One of Britain's leading contemporary composers has written what is thought to be one of the longest single piece of classical music ever to be recorded. SLEEPis eight hours long – and is actually and genuinely intended to send the listener to sleep.
"It's an eight-hour lullaby," says its composer, Max Richter.
The landmark work is scored for piano, strings, electronics and vocals – but no words. "It's my personal lullaby for a frenetic world," he says. "A manifesto for a slower pace of existence."
SLEEP will receive its world premiere this September in Berlin, in a concert performance lasting from 12 midnight to 8am at which the audience will be given beds instead of seats and programmes. The eight-hour version will be available as a digital album, and for those who prefer it, a one-hour adaptation of the work – from SLEEP – will be released on CD, vinyl, download, and streaming formats, all through Deutsche Grammophon, on 4 September.
"You could say that the short one is meant to be listened to and the long one is meant to be heard while sleeping," says Richter, who describes the one-hour version as "a series of windows opening into the big piece".
Richter has most recently enjoyed acclaim at the Royal Opera House in London for his "lavishly atmospheric score" (The Guardian) for Wayne McGregor's ballet Woolf Works. Influenced equally by post-rock, classical music and the electronic avant-garde, he has composed and released five solo albums and "recomposed" Vivaldi's Four Seasons, which became a classical top-selling album in 2012.

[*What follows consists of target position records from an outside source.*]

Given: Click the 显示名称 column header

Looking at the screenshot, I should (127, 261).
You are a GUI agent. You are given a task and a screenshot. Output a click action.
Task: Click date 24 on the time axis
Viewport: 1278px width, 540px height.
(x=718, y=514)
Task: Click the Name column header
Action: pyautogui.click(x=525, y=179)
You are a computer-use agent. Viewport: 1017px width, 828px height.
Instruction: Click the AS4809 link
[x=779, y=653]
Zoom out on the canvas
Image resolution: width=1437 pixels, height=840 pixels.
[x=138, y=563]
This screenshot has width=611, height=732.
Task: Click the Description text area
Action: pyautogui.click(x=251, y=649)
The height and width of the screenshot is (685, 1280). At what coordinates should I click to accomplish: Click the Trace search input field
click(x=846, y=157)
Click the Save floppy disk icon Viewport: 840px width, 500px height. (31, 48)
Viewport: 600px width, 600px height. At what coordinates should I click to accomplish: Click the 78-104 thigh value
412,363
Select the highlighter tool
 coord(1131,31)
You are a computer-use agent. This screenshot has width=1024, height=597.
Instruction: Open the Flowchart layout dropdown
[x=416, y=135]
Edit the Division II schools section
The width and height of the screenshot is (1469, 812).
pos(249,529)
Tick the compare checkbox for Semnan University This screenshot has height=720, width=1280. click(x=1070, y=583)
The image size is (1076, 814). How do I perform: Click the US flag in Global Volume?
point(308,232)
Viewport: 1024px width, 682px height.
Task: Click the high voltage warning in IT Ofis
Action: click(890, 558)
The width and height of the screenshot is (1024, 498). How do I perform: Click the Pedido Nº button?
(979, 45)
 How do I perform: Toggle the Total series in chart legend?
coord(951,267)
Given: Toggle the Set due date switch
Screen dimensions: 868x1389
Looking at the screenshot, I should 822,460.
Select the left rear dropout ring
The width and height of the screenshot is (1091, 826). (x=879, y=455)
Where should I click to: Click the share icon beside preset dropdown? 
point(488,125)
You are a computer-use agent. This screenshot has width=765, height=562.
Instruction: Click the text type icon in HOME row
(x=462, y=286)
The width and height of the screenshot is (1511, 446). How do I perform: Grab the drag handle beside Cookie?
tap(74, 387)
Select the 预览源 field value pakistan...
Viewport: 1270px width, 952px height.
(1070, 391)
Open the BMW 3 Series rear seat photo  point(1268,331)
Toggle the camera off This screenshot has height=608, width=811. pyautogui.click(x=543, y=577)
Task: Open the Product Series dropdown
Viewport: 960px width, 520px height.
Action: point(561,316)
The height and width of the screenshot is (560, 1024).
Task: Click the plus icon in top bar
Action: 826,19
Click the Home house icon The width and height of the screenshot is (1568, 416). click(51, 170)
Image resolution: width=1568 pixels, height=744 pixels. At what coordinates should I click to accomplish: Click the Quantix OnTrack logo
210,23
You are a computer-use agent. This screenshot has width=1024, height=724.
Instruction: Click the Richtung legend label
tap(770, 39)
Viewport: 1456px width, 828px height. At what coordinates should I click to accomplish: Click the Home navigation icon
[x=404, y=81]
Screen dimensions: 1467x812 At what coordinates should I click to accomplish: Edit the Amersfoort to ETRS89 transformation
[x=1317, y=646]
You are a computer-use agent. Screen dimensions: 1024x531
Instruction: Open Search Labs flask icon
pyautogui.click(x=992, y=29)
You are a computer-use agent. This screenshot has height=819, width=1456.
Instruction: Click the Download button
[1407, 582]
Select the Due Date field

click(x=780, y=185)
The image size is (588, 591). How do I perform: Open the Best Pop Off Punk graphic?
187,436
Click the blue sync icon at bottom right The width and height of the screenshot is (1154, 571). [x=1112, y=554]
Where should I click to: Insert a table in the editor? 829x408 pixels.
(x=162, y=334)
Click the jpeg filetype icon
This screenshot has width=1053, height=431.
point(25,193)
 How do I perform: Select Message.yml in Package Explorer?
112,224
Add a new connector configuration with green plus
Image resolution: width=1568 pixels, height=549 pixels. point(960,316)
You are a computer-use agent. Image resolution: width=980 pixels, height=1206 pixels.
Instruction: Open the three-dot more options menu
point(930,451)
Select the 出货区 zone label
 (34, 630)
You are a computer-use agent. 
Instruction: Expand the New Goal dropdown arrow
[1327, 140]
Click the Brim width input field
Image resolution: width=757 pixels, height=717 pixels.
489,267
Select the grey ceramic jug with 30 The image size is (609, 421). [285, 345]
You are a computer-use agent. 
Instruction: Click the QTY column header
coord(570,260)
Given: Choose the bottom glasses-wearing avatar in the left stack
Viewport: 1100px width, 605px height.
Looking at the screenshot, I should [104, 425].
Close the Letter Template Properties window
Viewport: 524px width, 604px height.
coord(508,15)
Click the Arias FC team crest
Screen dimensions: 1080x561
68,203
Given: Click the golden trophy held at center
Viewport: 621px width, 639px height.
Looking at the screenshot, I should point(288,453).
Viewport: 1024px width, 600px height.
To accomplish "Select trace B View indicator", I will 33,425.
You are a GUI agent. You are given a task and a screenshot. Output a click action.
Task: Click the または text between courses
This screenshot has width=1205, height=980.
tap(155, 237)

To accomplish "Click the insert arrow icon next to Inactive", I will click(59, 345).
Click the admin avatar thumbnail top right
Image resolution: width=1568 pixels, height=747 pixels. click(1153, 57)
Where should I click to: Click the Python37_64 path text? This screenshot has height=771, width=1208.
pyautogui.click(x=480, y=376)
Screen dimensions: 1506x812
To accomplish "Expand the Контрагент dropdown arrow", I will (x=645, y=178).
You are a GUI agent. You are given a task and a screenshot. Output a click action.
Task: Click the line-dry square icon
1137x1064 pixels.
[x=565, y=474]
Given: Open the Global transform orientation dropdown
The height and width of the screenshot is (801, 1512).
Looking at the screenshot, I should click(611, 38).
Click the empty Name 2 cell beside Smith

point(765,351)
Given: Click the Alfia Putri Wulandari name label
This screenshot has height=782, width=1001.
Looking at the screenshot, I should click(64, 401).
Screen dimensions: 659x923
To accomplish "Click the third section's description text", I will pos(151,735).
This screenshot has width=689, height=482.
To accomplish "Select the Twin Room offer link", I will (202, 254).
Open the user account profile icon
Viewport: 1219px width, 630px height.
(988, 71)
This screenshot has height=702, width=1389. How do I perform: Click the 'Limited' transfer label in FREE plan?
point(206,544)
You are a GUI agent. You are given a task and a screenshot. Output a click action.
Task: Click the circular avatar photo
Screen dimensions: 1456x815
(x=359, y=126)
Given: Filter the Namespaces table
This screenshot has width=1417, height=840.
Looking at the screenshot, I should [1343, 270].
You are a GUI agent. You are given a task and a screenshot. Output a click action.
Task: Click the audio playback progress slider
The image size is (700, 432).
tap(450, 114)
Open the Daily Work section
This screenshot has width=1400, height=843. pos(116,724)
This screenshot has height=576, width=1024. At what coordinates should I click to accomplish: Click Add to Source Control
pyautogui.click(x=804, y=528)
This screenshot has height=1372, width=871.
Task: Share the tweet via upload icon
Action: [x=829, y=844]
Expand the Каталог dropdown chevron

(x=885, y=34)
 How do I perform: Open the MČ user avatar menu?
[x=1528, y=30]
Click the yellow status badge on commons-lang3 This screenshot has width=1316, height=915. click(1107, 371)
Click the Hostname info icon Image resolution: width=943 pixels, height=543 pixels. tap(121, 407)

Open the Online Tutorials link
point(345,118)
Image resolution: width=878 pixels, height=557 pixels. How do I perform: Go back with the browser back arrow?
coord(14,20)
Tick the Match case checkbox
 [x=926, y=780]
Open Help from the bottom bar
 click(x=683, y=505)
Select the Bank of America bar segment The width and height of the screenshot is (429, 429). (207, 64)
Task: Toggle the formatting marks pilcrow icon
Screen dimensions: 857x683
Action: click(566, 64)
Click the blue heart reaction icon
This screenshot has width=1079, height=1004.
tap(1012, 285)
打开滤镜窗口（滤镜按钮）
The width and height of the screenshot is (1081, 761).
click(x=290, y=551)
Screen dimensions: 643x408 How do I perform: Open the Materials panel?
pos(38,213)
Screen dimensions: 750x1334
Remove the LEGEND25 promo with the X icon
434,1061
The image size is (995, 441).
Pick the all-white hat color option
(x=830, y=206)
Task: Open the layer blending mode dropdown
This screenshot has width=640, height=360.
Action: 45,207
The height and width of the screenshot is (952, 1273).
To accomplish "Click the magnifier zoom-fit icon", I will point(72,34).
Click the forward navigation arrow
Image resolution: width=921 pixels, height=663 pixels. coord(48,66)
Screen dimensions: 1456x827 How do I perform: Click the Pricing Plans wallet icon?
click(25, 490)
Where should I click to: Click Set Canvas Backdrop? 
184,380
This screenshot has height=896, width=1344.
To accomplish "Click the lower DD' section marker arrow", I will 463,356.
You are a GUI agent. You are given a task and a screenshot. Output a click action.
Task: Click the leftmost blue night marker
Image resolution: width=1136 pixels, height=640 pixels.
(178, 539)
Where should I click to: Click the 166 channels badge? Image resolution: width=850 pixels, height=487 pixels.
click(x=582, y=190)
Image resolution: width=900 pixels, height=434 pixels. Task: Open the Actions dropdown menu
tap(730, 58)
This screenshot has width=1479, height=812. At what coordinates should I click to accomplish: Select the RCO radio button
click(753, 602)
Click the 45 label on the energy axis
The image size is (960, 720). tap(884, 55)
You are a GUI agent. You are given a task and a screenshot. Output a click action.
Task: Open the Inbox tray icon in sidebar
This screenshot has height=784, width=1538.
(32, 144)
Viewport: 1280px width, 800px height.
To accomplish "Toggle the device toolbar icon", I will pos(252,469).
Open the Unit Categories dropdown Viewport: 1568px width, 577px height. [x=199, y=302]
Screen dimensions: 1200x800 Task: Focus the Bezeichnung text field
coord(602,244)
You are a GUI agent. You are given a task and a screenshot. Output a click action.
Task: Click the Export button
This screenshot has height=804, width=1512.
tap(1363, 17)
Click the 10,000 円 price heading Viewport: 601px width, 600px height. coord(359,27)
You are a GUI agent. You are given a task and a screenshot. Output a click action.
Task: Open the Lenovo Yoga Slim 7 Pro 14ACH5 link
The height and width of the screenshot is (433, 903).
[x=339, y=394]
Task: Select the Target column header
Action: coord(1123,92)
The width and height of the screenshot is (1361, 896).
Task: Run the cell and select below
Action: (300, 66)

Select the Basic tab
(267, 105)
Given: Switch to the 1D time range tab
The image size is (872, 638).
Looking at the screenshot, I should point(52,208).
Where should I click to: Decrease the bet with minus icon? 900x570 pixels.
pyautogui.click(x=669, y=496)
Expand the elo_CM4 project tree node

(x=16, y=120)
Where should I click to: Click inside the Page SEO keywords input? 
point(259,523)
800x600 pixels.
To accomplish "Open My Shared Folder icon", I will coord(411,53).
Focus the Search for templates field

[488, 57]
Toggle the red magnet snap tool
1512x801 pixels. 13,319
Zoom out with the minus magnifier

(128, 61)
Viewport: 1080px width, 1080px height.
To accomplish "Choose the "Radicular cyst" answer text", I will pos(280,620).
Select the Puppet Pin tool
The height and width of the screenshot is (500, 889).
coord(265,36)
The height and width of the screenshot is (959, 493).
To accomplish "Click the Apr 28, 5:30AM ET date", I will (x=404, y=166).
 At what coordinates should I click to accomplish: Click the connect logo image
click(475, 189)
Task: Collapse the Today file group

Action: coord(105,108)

Richter does not expect anyone to sit down and listen to SLEEP in its entirety, although some surely will. "It's really an experiment to try and understand how we experience music in different states of consciousness." He says he came up with the idea because of a long-standing fascination: "Sleeping is one of the most important things we all do," he says. "We spend a third of our lives asleep and it's always been one of my favourite things, ever since I was a child."
He consulted eminent American neuroscientist David Eagleman while composing, to learn more about how the human brain functions while sleeping. "For me, SLEEP is an attempt to see how that space when your conscious mind is on holiday can be a place for music to live."
Coinciding as it does with the renewed interest in durational works within the fine art community, Richter says: "This isn't something new in music, it goes back to Cage, Terry Riley, and LaMonte Young, and it's coming around again partly as a reaction to our speeded-up lives – we are all in need of a pause button."
Richter adds, "I'm perpetually curious about performance conventions in classical music, our rigid rules that dictate how and what music we can appreciate. Somehow in Europe over the last century, as complexity and inaccessibility in music became equated with intelligence and the avant-garde, we lost something along the way. Modernism gave us so many stunning works but we also lost our lullabies. We lost a shared communion in sound. Audiences have dwindled. All my pieces over the last few years have been exploring this, as does SLEEP. It's a very deliberate political statement for me."